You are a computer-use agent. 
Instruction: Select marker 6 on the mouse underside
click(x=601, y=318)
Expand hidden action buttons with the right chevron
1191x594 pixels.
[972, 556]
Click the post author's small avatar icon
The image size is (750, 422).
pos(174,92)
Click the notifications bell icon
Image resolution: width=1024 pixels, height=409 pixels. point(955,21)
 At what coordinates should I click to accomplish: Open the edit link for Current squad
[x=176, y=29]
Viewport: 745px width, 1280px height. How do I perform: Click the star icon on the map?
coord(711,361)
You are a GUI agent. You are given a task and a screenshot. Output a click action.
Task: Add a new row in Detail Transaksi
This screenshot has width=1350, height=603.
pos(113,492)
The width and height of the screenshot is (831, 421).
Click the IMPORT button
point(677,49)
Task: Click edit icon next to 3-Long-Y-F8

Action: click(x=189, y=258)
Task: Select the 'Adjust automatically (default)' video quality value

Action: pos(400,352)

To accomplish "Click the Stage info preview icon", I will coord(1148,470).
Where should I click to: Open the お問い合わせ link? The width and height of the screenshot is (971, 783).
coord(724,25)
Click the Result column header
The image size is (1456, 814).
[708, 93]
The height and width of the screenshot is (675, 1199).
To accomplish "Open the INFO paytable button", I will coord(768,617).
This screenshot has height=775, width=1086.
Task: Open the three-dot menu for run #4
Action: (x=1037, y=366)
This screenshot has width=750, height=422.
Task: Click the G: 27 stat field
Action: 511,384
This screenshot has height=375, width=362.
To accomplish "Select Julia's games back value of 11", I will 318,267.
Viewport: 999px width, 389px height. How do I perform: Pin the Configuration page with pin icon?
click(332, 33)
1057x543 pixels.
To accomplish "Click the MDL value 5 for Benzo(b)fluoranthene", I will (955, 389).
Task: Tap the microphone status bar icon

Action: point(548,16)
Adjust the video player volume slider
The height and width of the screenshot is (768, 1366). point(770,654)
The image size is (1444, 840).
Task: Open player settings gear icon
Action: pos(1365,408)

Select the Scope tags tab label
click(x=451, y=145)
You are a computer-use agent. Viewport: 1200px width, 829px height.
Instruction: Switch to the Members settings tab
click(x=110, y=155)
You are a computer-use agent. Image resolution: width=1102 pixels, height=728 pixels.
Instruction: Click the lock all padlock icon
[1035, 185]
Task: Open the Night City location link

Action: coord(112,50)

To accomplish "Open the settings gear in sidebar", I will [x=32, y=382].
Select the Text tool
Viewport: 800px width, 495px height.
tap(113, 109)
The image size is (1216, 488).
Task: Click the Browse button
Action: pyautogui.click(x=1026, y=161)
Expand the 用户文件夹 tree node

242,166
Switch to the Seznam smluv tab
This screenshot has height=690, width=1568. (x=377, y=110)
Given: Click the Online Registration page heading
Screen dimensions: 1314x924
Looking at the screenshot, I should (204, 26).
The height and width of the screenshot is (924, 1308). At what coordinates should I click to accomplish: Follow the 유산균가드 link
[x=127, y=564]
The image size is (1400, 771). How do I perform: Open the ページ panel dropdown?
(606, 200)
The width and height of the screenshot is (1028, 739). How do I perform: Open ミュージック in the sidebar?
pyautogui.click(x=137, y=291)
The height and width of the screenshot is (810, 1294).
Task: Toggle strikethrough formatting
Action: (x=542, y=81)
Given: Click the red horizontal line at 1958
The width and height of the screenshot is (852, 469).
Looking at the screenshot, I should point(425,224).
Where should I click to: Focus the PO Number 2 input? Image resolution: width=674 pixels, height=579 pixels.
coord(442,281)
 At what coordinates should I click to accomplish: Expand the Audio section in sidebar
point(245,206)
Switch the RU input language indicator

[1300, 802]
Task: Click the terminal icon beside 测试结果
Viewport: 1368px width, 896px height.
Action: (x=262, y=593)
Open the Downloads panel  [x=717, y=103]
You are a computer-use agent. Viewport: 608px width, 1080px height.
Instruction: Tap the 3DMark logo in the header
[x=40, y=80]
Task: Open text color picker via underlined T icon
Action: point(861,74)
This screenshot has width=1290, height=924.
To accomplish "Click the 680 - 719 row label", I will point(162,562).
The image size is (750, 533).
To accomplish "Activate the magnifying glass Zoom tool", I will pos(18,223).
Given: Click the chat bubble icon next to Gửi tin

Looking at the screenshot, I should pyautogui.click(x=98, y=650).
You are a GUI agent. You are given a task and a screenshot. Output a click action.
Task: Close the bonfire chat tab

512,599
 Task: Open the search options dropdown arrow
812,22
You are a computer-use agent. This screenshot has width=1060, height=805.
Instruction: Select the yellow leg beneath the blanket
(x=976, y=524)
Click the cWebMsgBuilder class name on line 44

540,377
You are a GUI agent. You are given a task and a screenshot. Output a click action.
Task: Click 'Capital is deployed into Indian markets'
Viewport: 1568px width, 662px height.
================
• [Problem details]
Copy out every line above where "agent" is present.

• [Exercise solution]
You are a computer-use agent. 
You are a GUI agent. You are given a task and a screenshot. Output a click action.
You are a computer-use agent. Viewport: 1200px width, 829px height.
You are a computer-use agent. Image resolution: width=1102 pixels, height=728 pixels.
You are a computer-use agent. Viewport: 608px width, 1080px height.
You are a GUI agent. You are given a task and a screenshot. Output a click action.
You are a computer-use agent. This screenshot has width=1060, height=805.
You are a GUI agent. You are given a task and a screenshot. Output a click action.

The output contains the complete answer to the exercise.